男の子はしゃべり始めるのが遅いというし、
夢中になっていれば、人の声だって気にならないこともあるだろうし、
幼児であれば夜泣きは当たり前、などと理屈づけしていた。
若干の不安はあったものの、本当にそう思っていた。

しかし、まもなくエリックと我々夫婦は医師から引導を渡された。
しばらく妻は泣きつづけ、私は仕事が手につかないという日が続いた。
極めて大きい衝撃だったものの、比較的容易に受け入れることが出来たのは、
前述の二人の男たちを間近で見た経験があるからだと思っている。
また、エリックの障害を聞いた時、ほんのわずかだが気が楽になったことも事実である。
「何でこいつはこうなんだろう。」
「なぜ、父と子の関係が結べないのだろう。
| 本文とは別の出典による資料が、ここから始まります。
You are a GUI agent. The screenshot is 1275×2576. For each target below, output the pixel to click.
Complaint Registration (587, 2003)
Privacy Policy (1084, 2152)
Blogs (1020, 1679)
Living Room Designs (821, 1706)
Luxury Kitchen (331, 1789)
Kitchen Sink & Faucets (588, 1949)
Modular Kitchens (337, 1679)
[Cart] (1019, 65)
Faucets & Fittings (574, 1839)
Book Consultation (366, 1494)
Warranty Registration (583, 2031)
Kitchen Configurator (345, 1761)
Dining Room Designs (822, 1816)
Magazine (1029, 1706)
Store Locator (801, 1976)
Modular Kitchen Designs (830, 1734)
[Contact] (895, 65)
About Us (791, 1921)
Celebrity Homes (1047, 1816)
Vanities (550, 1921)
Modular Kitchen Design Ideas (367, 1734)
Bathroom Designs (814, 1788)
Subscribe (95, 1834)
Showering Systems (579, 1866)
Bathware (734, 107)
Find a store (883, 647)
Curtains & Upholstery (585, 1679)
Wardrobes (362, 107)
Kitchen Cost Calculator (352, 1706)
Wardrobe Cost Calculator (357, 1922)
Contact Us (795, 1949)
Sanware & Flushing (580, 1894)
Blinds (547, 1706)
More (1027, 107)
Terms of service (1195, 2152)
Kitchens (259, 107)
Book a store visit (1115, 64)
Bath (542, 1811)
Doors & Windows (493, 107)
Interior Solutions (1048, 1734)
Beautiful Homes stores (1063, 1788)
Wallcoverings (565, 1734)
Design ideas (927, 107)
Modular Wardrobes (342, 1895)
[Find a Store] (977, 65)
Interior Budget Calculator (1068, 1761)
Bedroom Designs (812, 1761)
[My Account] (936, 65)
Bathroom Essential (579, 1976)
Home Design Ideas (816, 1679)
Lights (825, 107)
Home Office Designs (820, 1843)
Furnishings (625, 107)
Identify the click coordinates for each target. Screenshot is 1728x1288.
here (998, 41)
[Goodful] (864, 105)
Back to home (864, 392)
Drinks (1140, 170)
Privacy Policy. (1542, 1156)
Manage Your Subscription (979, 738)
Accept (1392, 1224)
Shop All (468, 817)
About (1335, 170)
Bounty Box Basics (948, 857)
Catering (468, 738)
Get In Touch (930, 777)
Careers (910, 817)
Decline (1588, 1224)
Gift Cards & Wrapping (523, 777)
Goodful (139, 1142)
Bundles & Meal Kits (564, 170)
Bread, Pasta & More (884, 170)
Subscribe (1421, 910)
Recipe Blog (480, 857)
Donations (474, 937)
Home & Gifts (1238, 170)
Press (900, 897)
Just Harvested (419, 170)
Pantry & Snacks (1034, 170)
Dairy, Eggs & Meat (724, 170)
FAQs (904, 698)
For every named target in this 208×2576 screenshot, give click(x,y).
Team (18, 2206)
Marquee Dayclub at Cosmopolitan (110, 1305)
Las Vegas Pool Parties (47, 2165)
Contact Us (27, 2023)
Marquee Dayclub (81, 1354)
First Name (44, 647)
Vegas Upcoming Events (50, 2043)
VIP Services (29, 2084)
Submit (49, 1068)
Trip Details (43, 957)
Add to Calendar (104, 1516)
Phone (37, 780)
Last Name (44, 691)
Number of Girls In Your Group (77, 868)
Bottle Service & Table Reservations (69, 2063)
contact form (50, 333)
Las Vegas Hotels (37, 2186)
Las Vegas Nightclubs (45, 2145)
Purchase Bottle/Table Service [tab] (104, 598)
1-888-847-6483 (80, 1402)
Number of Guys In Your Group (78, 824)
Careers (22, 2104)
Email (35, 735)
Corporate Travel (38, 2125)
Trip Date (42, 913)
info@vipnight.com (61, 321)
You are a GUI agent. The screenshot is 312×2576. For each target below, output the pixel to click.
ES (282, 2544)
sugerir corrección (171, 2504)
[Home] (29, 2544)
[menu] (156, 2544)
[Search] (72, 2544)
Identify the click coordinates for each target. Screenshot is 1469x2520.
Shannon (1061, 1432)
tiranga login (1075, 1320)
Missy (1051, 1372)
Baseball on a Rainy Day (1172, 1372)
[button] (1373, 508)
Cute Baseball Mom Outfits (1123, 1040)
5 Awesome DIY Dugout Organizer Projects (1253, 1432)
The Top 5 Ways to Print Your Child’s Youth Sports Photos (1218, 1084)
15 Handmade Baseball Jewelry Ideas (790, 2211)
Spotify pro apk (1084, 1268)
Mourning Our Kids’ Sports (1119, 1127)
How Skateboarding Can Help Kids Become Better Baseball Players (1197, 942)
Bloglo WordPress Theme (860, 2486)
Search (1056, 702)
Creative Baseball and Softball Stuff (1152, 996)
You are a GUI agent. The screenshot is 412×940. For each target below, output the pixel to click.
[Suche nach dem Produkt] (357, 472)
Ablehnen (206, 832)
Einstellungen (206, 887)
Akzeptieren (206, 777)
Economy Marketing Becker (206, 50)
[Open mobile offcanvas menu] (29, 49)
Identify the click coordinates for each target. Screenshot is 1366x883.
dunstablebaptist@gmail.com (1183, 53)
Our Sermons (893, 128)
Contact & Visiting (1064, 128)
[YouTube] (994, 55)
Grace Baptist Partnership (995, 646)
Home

」といったつかえがとれた瞬間だったのだ。
それは、私がハンスと出会って半年、エリックが3歳を迎える直前のことだった。

『療育』を始めて数年、その効果はほんの僅かではあるが、確実に現れていると感じている。
しかし、アヒルの子が白鳥になるような、自閉症児が健常児になるような、
劇的な変化がある訳がない。
そうは判っていても、それでも欲は出るものである。
どんなに‘変な奴’と思われてもいい。
学校へ行き、他の生徒と関わり合ったり、
就職し、先輩と後輩としての関係を築いたり、という事が、
わずかでもいい、できるようになればいいな、と、最近思うようになった。

自閉症でもいい。他人と関わって欲しい。Taro Ham

昔の某CMの言葉ではないが、自閉症でもたくましく生きていって欲しいと願う。
まだまだ道を歩き始めたばかりであり、その道は果てしないのであろうが…。